The world is going to hell in a hand basket, right? Of course right. We know that because we watch and read the news and we know, at least intuitively, that things are getting worse. If your politics lean to the right, this is because the left is making the world a bad place. If you lean to the left, you are probably convinced it’s the righties who are at fault.
But what if we are wrong? That’s just what Swedish physician and statistician Hans Rosling began to wonder years ago.
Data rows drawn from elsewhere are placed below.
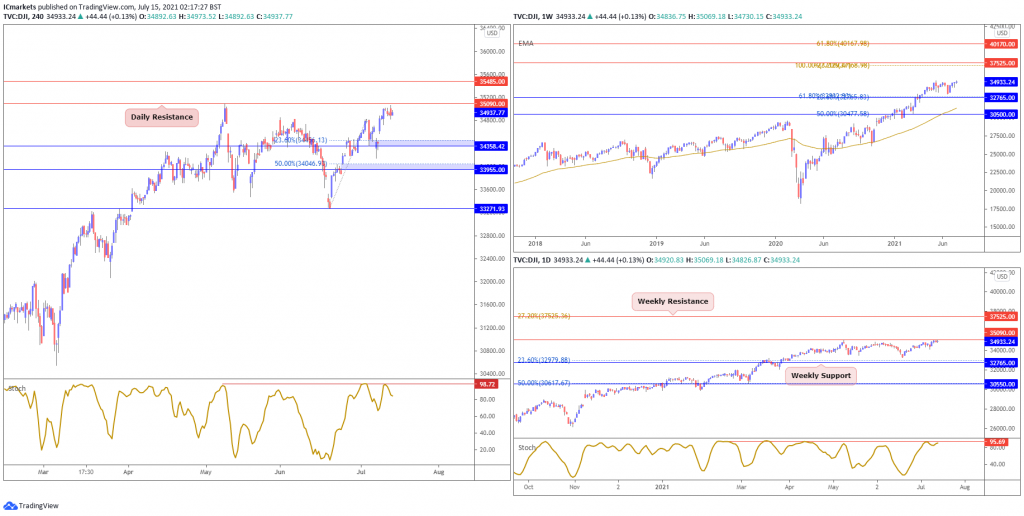Select the Stoch indicator label on 240 chart
The image size is (1024, 516).
pos(16,388)
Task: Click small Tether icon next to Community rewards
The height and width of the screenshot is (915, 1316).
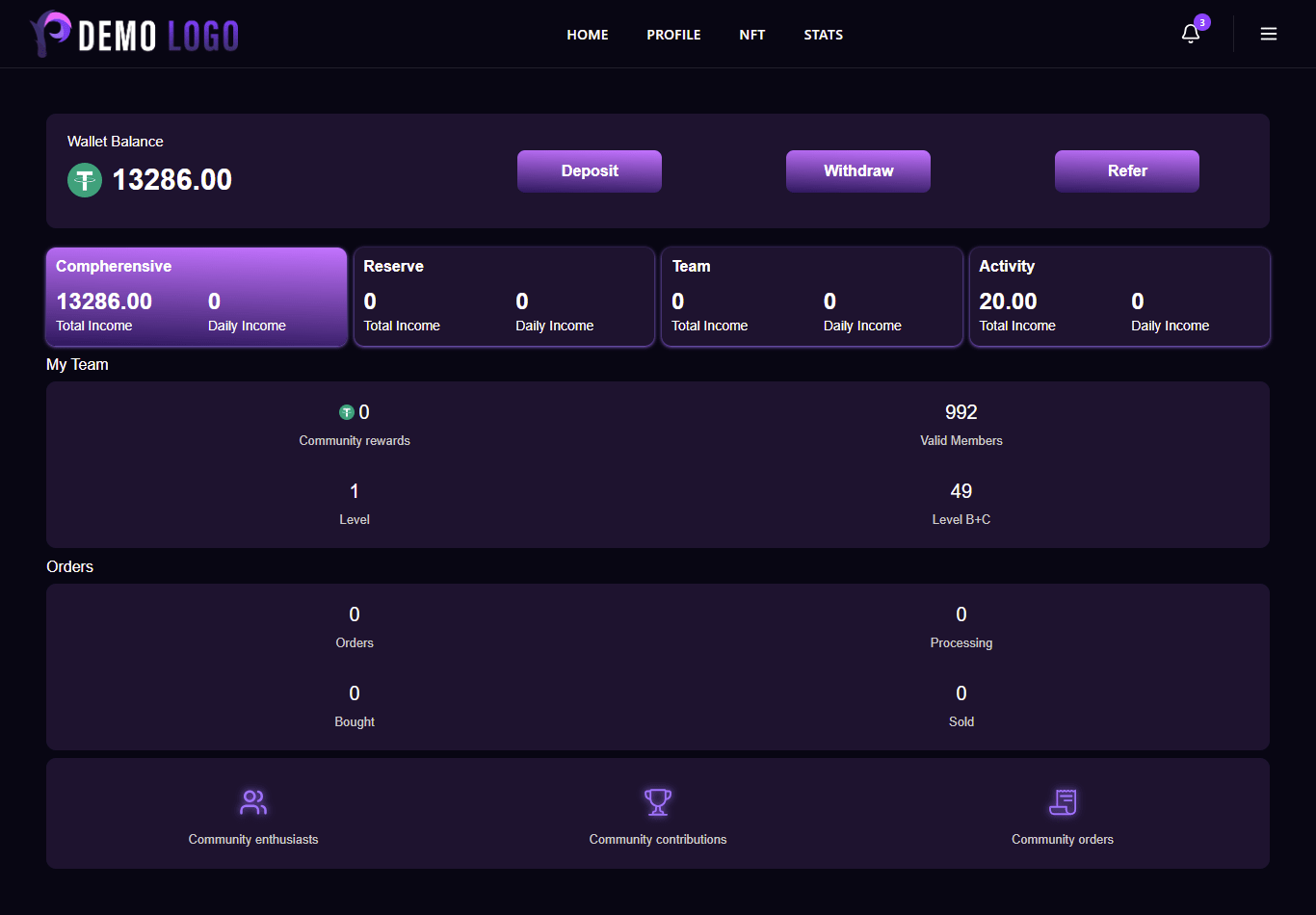Action: 347,412
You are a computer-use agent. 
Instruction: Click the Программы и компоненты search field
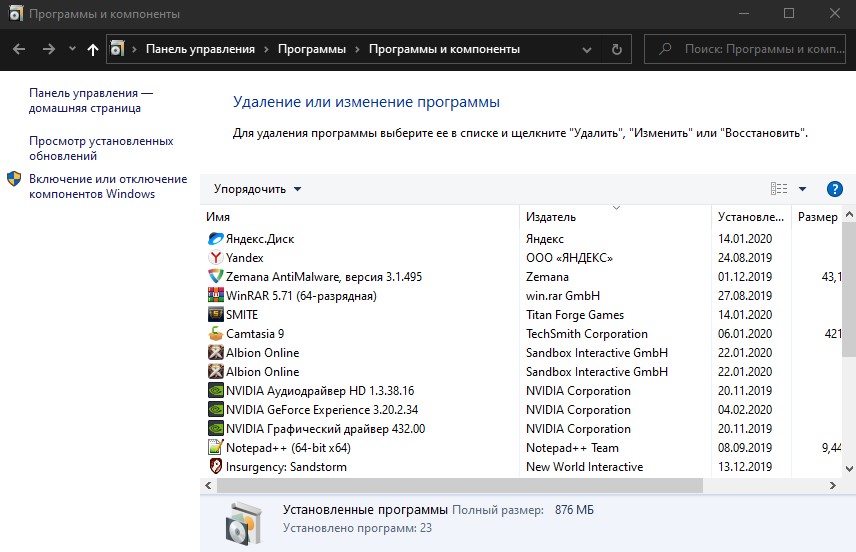click(745, 49)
“Our brains often make swift conclusions without much thinking, which used to help us to avoid immediate dangers,” Rosling said. “We are interested in dramatic stories, which used to be the only source of news and useful information. Our quick-thinking brains and cravings for drama are causing misconceptions.
“We still need these dramatic instincts to give meaning to our world and get us through the day. If we sifted every input and analysed every decision rationally, a normal life would be impossible. But we need to learn to control our drama intake. Uncontrolled, it goes too far, prevents us from seeing the world as it is, and leads us terribly astray.”
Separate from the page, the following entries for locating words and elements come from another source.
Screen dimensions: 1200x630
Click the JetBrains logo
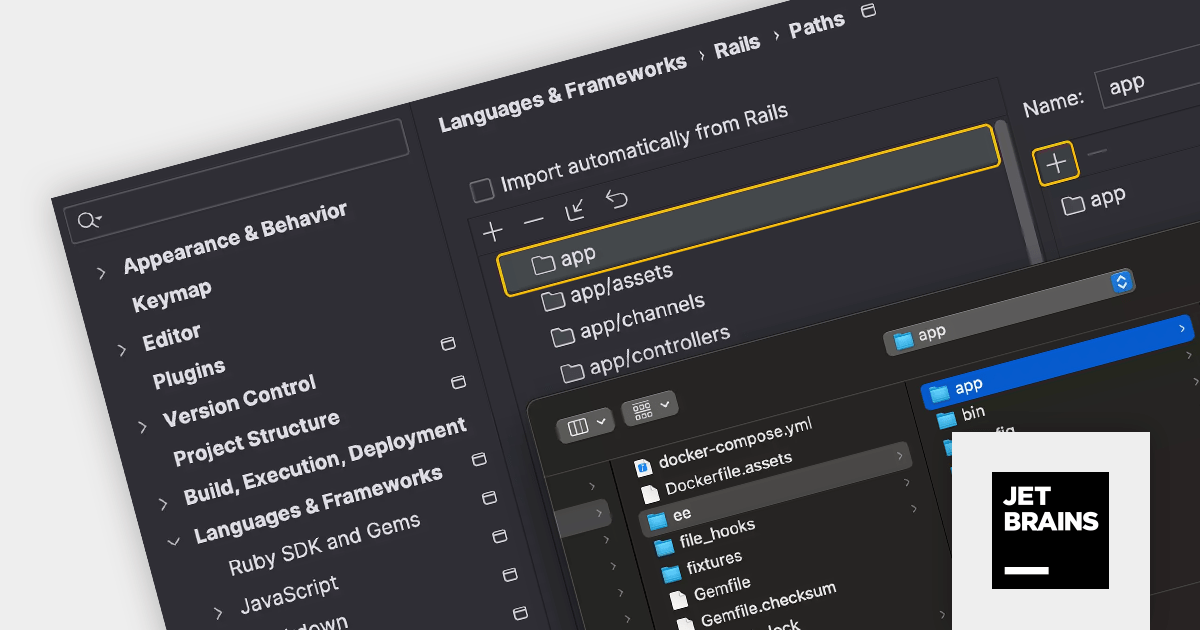[x=1050, y=530]
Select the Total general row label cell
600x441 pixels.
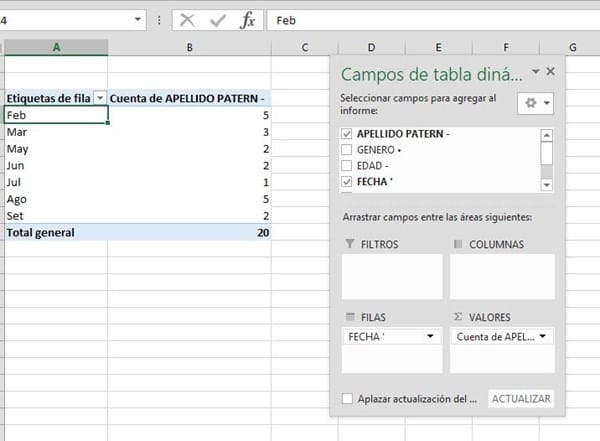click(x=54, y=232)
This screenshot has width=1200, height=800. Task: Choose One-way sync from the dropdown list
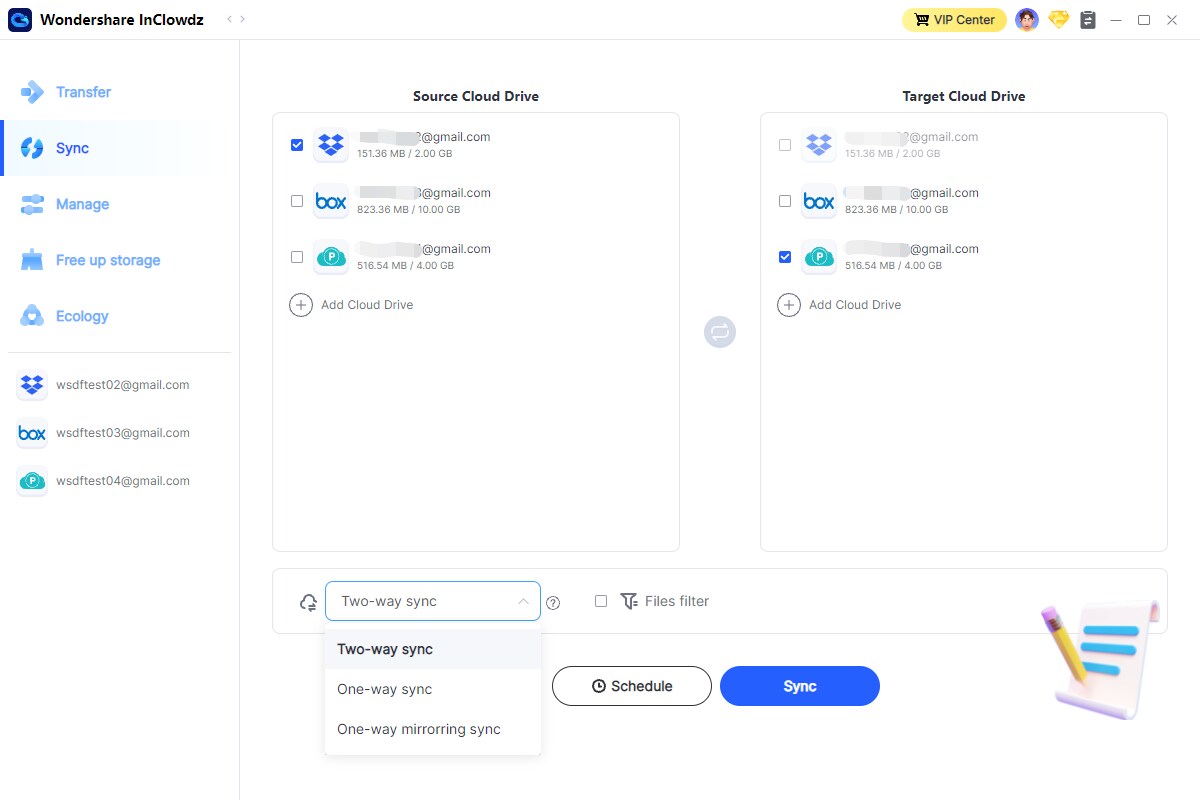click(x=384, y=689)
To test his theory, Rosling created a series of multiple choice questions that he distributed widely. The short quiz included 13 questions like “In the last 20 years, the proportion living in extreme poverty has…A. almost doubled, B. remained more or less the same, C: almost halved” and “How many of the world’s 1-year-old children today have been vaccinated against some disease? A: 20 per cent, B: 50 per cent, C: 80 per cent” stumped a large proportion of those who took the test. Inevitably, it seemed, people opted for the most pessimist answers. And they were wrong. (Rosling used his statistical training to syphon through countless United Nations reports to gather his data. The answers to the two questions above are both C.)
Prior to his death last year, Rosling was a popular Ted Talks contributor, but I learned about him from a story on the on-line newspaper, The Tyee. The excellent writer Crawford Killian wrote it, and commented on his own experience with Rosling’s take on things:
“Here’s an example: in 1941, the year I was born, Chinese average life expectancy was 33.4 years and income was $783. In 1983, the year I taught in China, life expectancy was 65.7 and income was $1,460. (And this doubling was despite years of civil war, political upheaval and famine.) In 2018, Chinese average life expectancy is 76.9 years and income is $16,000. That’s a doubling of life expectancy and a twenty-fold increase in income, most of it in the last 30 years.”
Change has come up on us so quickly, relatively speaking, that it has barely had time to sink in. And the information we were taught as kids tends to remain as our knowledge base.
I did well on the quiz, not because I knew the info, but because I knew that Rosling was using it to prove a point—that we are natural pessimists. So I simply chose the most optimistic answers.
Killian wrote: “Rosling knows better than most of us how bad this world can be despite its progress; his point is that it can progress even faster if we can just ditch our stupid instincts, like urgency. ‘When you are called to action,’ he says, ‘sometimes the most useful action you can take is to improve the data.’”
Rosling played a role in creating www.gapminder.org, a web site that allows the reader to explore data on individual countries or on the globe in its entirely. It makes for some fascinating reading. He also co-wrote the recently released book Factfulness: Ten Reasons We’re Wrong About the World — And Why Things Are Better Than You Think.